A staggering number of Americans are falling into poverty, said Jason DeParle at The New York Times. Since May, the number of poor in the U.S. has grown by 8 million, a new Columbia University study found. Six million became poor over the past three months alone, according to a second study, from the Universities of Chicago and Notre Dame. Now that checks from the $2 trillion Cares Act have disappeared, Americans “are having a lot more trouble paying their bills, paying their rent, putting food on the table,” said economist Bruce Meyer.
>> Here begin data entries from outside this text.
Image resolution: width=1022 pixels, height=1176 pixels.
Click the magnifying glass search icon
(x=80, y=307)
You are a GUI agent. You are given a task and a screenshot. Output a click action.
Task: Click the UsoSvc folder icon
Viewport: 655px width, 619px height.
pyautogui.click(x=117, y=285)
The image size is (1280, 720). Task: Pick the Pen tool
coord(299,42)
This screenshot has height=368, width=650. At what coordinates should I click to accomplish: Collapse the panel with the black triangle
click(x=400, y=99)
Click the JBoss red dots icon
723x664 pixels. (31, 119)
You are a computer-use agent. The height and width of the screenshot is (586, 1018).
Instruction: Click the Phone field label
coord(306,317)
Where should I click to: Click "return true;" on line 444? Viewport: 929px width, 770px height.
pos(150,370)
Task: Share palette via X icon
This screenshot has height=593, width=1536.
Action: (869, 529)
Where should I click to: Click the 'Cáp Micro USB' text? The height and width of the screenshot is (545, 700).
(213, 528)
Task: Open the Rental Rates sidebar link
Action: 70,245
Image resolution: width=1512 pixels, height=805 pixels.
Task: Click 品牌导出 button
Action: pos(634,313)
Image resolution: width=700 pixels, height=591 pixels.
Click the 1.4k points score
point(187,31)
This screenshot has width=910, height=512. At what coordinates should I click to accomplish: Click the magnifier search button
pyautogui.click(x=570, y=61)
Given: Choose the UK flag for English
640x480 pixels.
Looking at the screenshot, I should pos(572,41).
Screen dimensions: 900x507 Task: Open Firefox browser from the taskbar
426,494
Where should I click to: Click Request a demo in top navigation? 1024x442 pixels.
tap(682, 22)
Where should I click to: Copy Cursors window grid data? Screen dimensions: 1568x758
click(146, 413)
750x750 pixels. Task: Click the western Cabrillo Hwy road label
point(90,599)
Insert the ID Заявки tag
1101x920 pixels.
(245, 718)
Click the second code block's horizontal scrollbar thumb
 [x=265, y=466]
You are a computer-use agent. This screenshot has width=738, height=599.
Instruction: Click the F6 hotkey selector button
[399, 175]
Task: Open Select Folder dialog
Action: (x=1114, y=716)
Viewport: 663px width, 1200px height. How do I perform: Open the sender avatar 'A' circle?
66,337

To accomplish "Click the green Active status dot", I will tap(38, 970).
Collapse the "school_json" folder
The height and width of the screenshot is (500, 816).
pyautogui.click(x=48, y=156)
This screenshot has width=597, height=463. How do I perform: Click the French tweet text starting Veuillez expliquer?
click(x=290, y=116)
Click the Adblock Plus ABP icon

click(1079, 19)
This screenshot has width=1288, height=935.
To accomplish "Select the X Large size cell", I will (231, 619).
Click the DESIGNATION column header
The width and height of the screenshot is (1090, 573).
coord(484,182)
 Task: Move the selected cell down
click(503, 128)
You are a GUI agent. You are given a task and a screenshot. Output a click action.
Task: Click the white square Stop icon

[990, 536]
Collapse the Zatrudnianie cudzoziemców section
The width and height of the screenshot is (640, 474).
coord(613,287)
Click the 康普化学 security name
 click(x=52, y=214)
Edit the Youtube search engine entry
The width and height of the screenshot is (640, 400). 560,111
For those already living “in or at the edge of poverty,” the pandemic’s effects “have been especially devastating,” said Jackie Mader at USA Today. Kaneadsha Jones, an Army vet who had been supporting her four children with a job at a call center, now faces possible eviction and car repossession. To keep her kids fed, Jones is rationing food and hasn’t eaten herself for as much as three days. The pandemic has dramatically widened income inequality in the U.S., said Fareed Zakaria at The Washington Post. For professionals who can work via laptops and Zoom, “life goes on,” but for the bottom 25 percent, it “has cratered.” It’s hard not to wonder if “the relative normalcy of life for elites” has blinded us to the growing catastrophe. For tens of millions of Americans, “this is the Great Depression. Can we please help them?”